Sa, 16. Dezember 2017

Herzogin vor Gericht

12.06.2015 07:29

König Felipe erkennt seiner Schwester Titel ab

Spaniens König Felipe VI. hat seiner unter Betrugsverdacht stehenden Schwester Cristina den Herzogin-Titel aberkannt. Im spanischen Amtsblatt werde am Freitag ein königlicher Erlass veröffentlicht, mit dem der König Cristina den Titel Herzogin von Palma de Mallorca entziehe, teilte der Königspalast am Donnerstag in Madrid mit. Der Titel war ihr 1997 von ihrem Vater, dem damaligen König Juan Carlos, verliehen worden.

Die 49-jährige Infantin ist wegen Beihilfe zum Steuerbetrug in zwei Fällen angeklagt. Sie ist das erste Mitglied des spanischen Königshauses, das vor Gericht gestellt wird. Den Hauptvorwurf der Geldwäsche gegen die Nummer sechs in der spanischen Thronfolge hatte der Ermittlungsrichter Jose Castro im vergangenen November fallen gelassen.

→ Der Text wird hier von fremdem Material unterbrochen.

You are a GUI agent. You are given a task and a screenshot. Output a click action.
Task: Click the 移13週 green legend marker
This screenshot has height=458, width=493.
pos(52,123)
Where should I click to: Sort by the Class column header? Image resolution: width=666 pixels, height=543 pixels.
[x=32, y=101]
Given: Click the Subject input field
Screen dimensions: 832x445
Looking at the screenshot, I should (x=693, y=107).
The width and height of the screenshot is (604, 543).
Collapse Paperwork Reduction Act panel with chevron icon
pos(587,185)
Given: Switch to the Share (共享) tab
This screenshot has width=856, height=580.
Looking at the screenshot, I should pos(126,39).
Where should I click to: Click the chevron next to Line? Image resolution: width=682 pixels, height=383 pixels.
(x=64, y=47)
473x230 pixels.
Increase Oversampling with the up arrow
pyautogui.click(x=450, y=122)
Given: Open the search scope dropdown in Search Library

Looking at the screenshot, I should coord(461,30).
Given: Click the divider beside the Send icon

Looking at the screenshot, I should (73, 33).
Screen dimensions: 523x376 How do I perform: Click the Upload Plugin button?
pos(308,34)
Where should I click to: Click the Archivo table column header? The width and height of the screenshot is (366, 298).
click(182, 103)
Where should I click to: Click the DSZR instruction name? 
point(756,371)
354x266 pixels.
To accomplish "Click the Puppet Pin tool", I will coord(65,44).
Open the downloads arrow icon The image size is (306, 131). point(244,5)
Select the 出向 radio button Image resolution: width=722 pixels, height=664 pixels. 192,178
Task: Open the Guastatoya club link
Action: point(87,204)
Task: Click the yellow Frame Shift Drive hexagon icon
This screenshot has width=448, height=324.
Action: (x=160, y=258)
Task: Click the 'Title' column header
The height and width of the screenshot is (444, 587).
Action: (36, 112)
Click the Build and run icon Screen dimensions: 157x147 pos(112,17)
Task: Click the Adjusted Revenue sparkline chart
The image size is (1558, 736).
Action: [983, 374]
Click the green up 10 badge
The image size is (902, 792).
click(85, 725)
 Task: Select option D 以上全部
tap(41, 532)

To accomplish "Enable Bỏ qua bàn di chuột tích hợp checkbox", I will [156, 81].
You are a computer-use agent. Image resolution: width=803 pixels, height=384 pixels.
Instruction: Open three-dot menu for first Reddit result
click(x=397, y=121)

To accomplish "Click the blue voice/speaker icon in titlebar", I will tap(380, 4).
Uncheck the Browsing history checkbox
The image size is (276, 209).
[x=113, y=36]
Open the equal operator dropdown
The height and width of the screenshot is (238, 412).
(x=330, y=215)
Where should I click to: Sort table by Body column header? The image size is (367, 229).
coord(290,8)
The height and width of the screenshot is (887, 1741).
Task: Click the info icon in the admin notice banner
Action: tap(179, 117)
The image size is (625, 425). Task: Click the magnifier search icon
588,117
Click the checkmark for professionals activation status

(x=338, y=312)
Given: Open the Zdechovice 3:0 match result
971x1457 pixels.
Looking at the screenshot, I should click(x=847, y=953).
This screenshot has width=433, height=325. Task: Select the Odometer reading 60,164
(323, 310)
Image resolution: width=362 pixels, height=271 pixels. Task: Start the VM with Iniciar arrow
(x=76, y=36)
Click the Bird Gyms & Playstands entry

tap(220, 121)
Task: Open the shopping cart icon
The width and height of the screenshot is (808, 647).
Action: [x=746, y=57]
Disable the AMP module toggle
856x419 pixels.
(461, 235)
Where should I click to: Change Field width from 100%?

Hauptbeschuldigte in dem Fall sind Cristinas Mann Inaki Urdangarin und sein Geschäftspartner. Der ehemalige Handball-Nationalspieler soll zusammen mit dem ehemaligen Kompagnon sechs Millionen Euro Spendengelder für die Wohltätigkeitsorganisation Noos veruntreut haben, deren Vorsitzender er war. Cristina war Mitglied im Noos-Vorstand. Sie beteuert, nichts von den mutmaßlichen Machenschaften gewusst und in finanziellen Dingen vollkommen ihrem Mann vertraut zu haben.

Die Ermittlungen in dem Korruptionsfall dauern seit 2010 an. Gegen Cristina wurde erst im Dezember 2014 Anklage erhoben.